Mit der Ankündigung seiner ersten Rack-Scale-Infrastruktur will AMD offenbar ernsthaft ins Rennen um die großen KI-Rechenzentren einsteigen. Die neue Instinct-MI450-Serie, deren erste Vertreter im Jahr 2026 auf den Markt kommen sollen, zielt darauf ab, NVIDIA im lukrativen Segment der skalierbaren KI-Cluster Paroli zu bieten – zumindest auf dem Papier. Erste Details zeigen, dass AMD gewillt ist, bei Bandbreite und Netzwerkarchitektur neue Maßstäbe zu setzen, wenngleich nicht ohne technische Fallstricke.
128 GPUs in einem Rack – AMDs neuer Maßstab für Rechenzentren
Laut Informationen von SemiAnalysis plant AMD zwei Hauptvarianten seiner MI450-Cluster: das IF128 mit 128 GPUs sowie ein reduziertes IF64 mit 64 GPUs. Während NVIDIA mit seiner „Vera Rubin“-Architektur (VR200 NVL144) derzeit den Takt vorgibt, will AMD nun mit einer eigenen Antwort kontern – inklusive eigener Netzwerkphilosophie. Herzstück dabei ist die Integration des firmeneigenen Infinity Fabric-Protokolls über Ethernet, das pro GPU eine unidirektionale Bandbreite von bis zu 1,8 TByte/s ermöglichen soll.
Kommunikation ist alles – und AMD dreht an der Netzwerkschraube
In Sachen Scale-Out-Netzwerk geht AMD einen nicht ganz konventionellen Weg: Jede GPU soll über drei Pensando-800GbE-Karten verfügen, was eine theoretische Netzwerkbandbreite von 2,4 Tbit/s ergibt – etwa das 1,5-Fache dessen, was NVIDIA mit seiner aktuellen Lösung bietet. Alternativ plant AMD auch eine Variante mit zwei Ethernet-Karten pro GPU via PCIe-Schnittstelle – vermutlich für jene Szenarien, in denen Energieeffizienz oder Kostenfaktoren im Vordergrund stehen. Diese Entscheidungen zeigen deutlich, dass AMD die Kommunikation innerhalb großer Rechenzentren nicht dem Zufall überlassen will.

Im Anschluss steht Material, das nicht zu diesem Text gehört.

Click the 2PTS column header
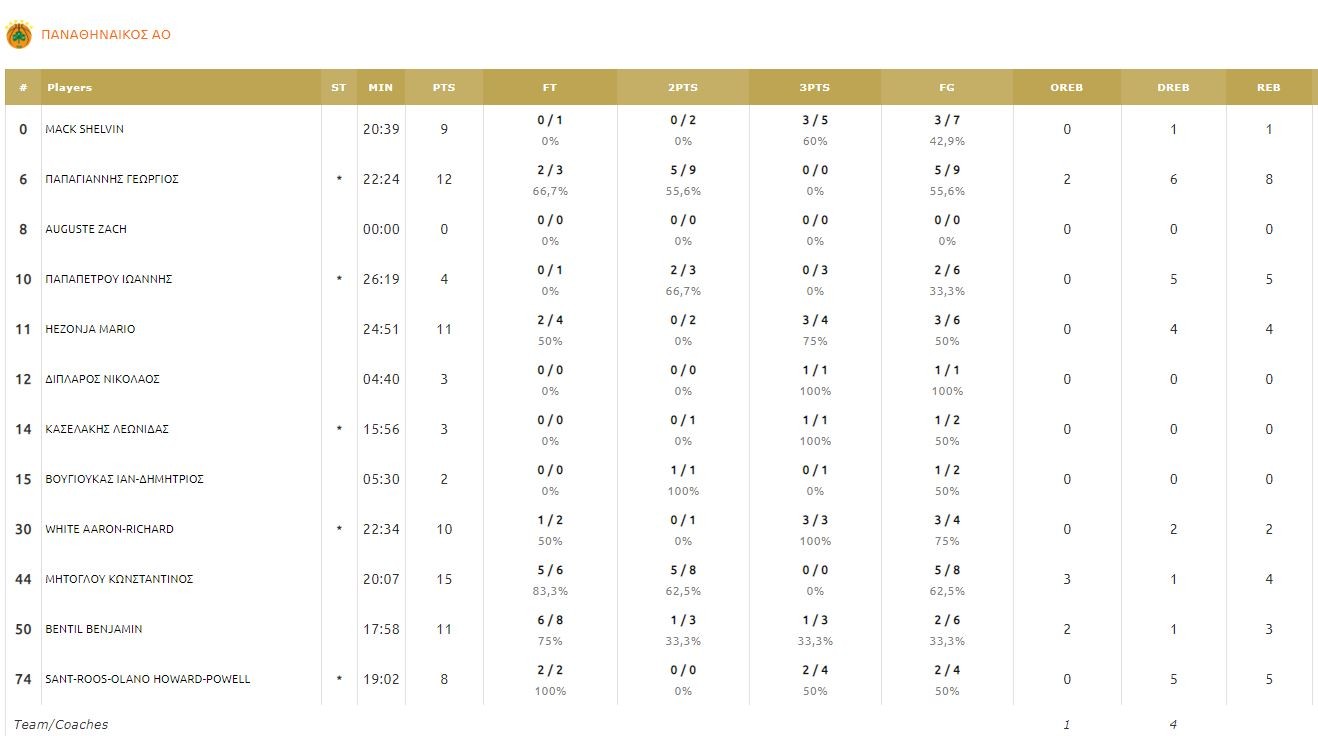 click(x=683, y=87)
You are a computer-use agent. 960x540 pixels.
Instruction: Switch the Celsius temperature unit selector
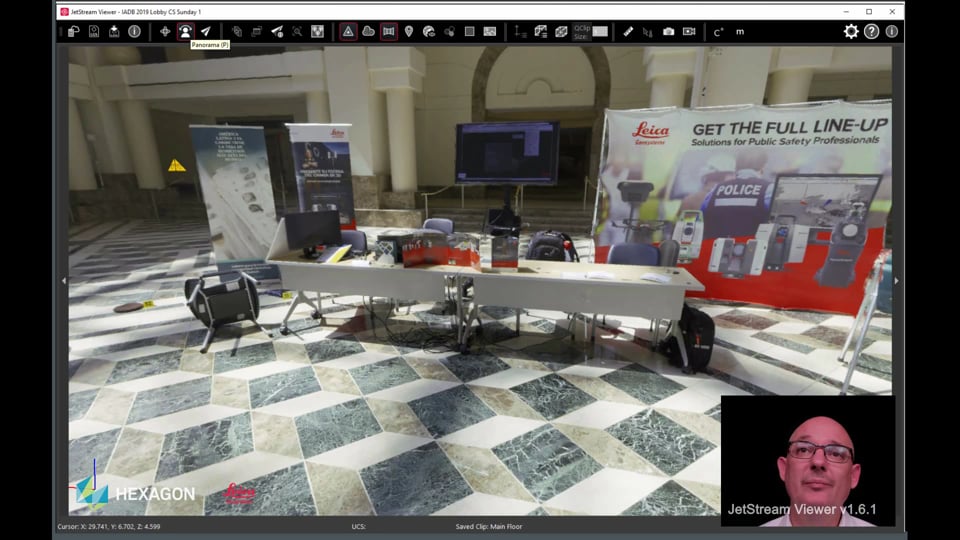pyautogui.click(x=717, y=32)
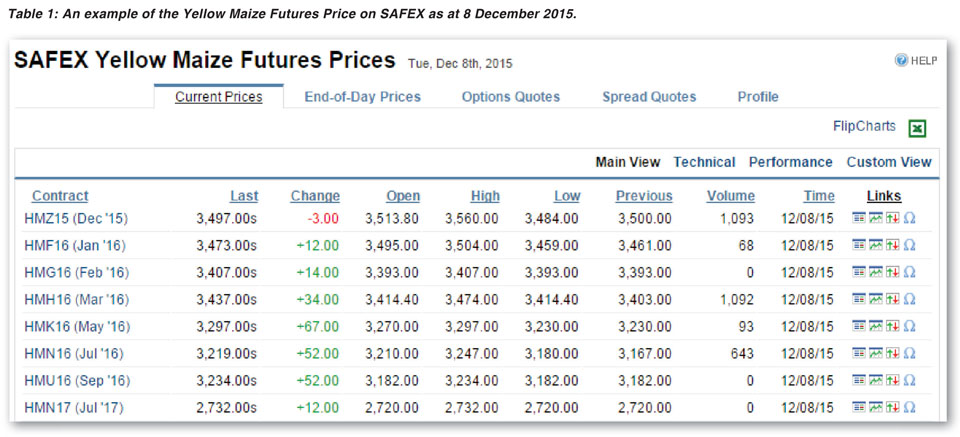Export table with green Excel icon
Image resolution: width=960 pixels, height=437 pixels.
pyautogui.click(x=917, y=129)
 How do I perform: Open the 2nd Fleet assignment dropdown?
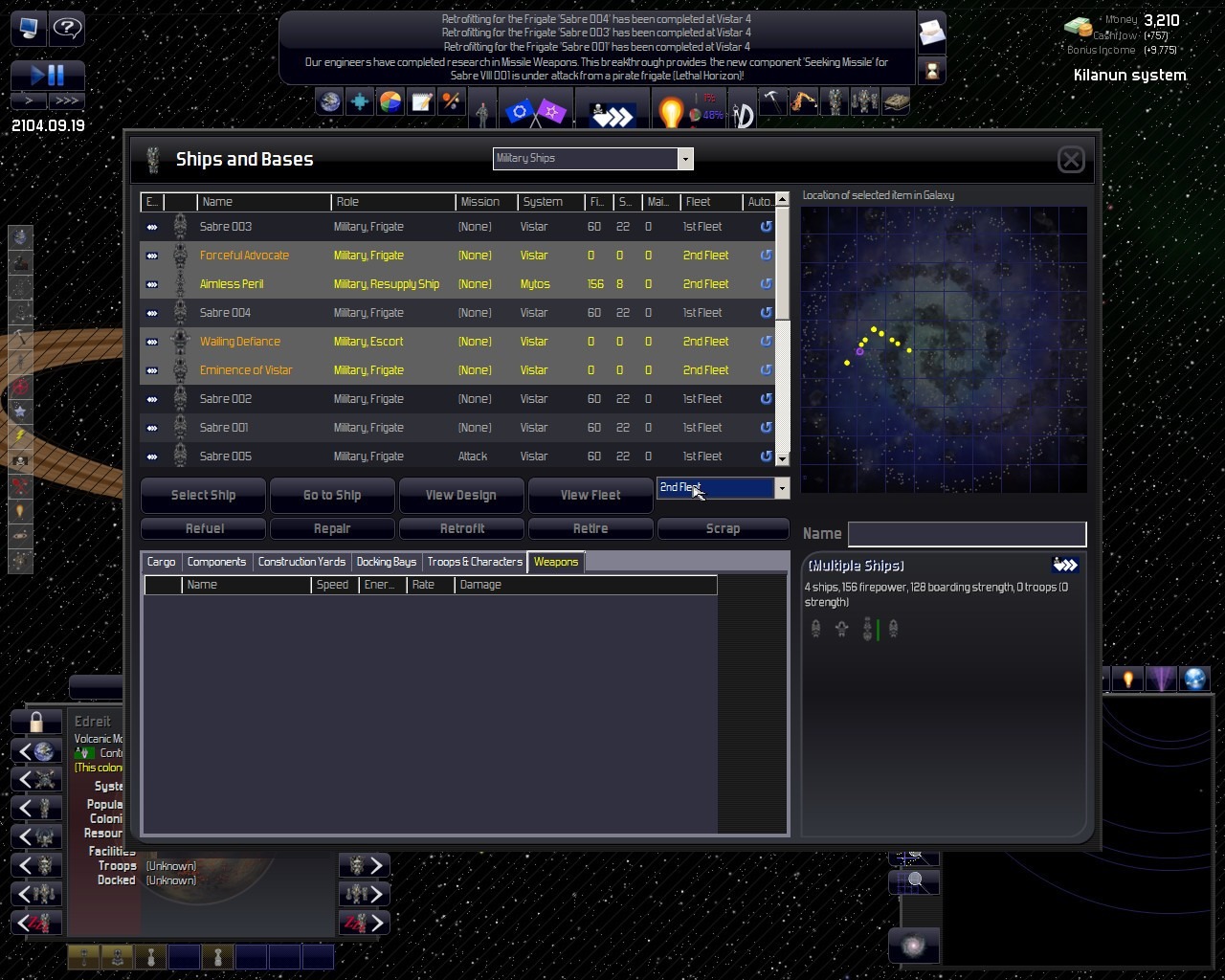point(781,488)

Dennoch bleibt offen, ob dieser Ansatz in realen Workloads die gewünschte Wirkung zeigt oder lediglich auf dem Datenblatt gut aussieht.
BREAKING NEWS: The upcoming MI450X IF128 could potentially break the CUDA MOAT and might even be better than NVIDIA's VR200 NVL144!

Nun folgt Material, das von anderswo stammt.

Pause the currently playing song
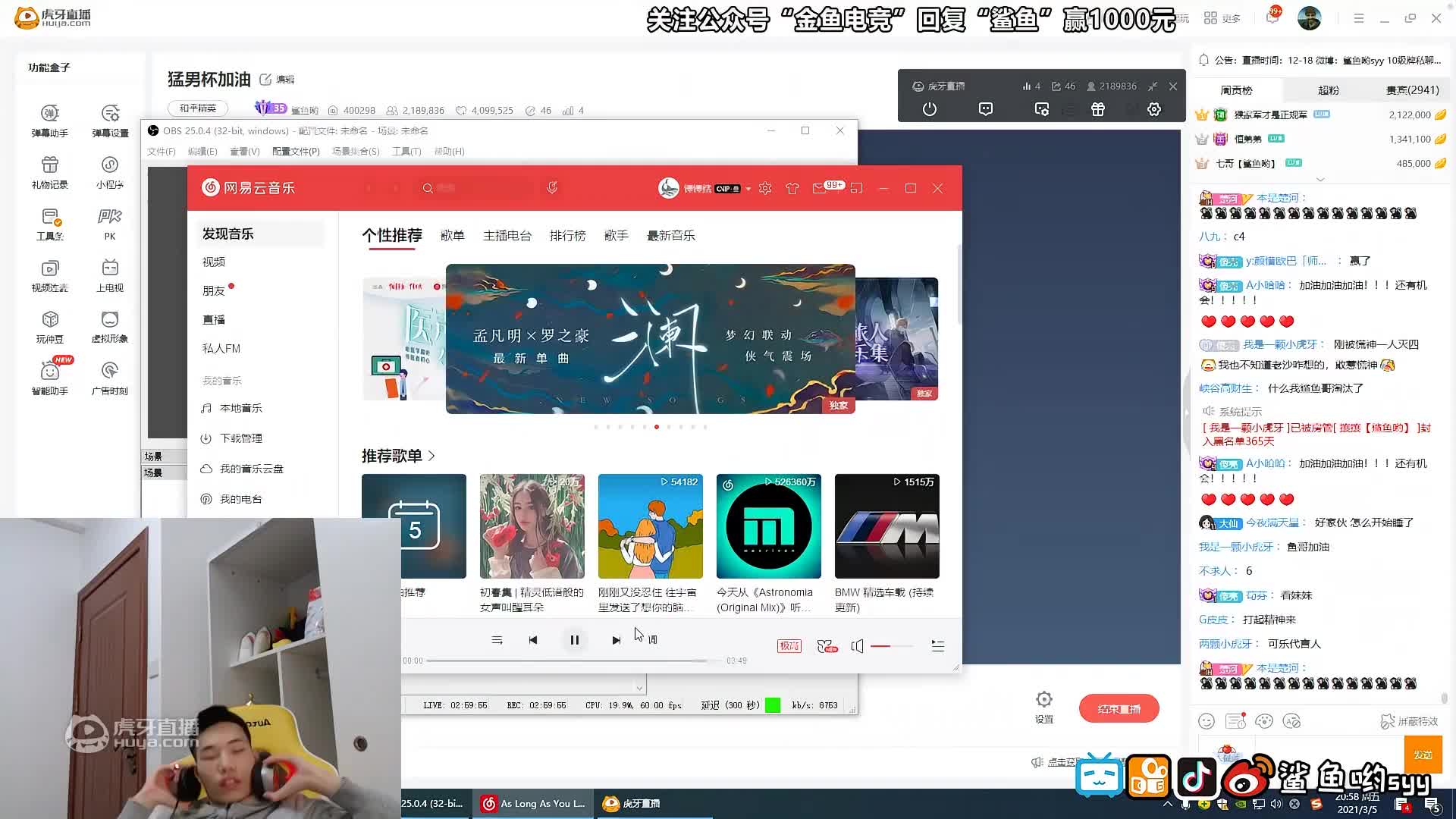The height and width of the screenshot is (819, 1456). 575,640

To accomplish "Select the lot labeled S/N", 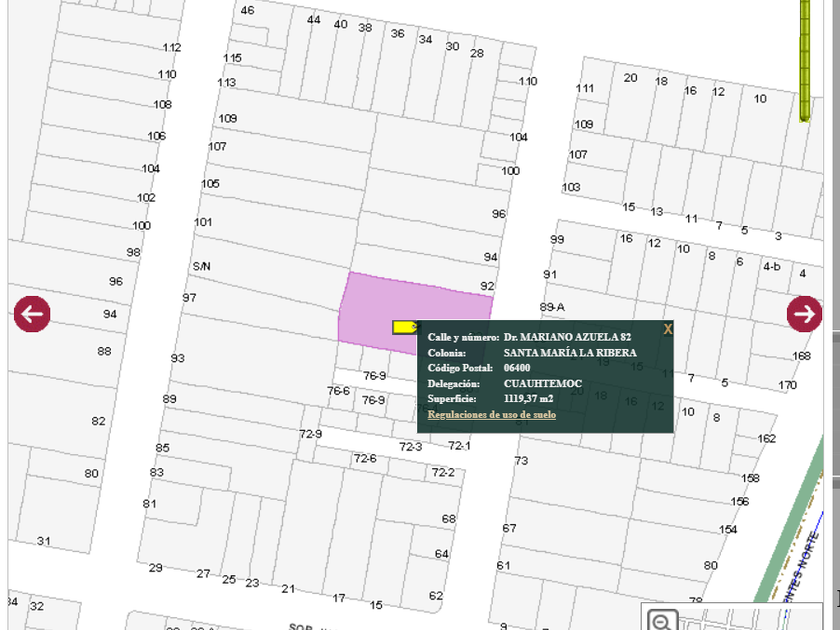I will click(x=201, y=267).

This will be AMD's first-ever rack scale architecture!
We explain the architecture details below🧵👇
1/7 pic.twitter.com/m82OQcswYt
— SemiAnalysis (@SemiAnalysis_) May 15, 2025
Viel Komplexität, wenig Erfahrung – die Herausforderungen der MI450-Architektur
Die IF128-Konfiguration gilt bereits im Vorfeld als technisch aufwendig. Die hohen thermischen Anforderungen, das komplexe Netzwerkdesign und die noch fehlende Serienerfahrung AMDs im Rack-Scale-Segment werfen Fragen zur Produktionsfähigkeit und Zuverlässigkeit auf. Gerade in Zeiten knapper Lieferketten und anspruchsvoller Validierung könnte sich dies als Stolperstein erweisen. Deshalb scheint AMD vorausschauend zu handeln: Die kleinere IF64-Variante setzt auf ein weniger komplexes Layout und dürfte als Einstiegsversion für Partner dienen, die sich an das neue Ökosystem herantasten möchten. Hier dürfte es auch einfacher sein, Erfahrungen im praktischen Einsatz zu sammeln und potenzielle Fehlerquellen auszumerzen.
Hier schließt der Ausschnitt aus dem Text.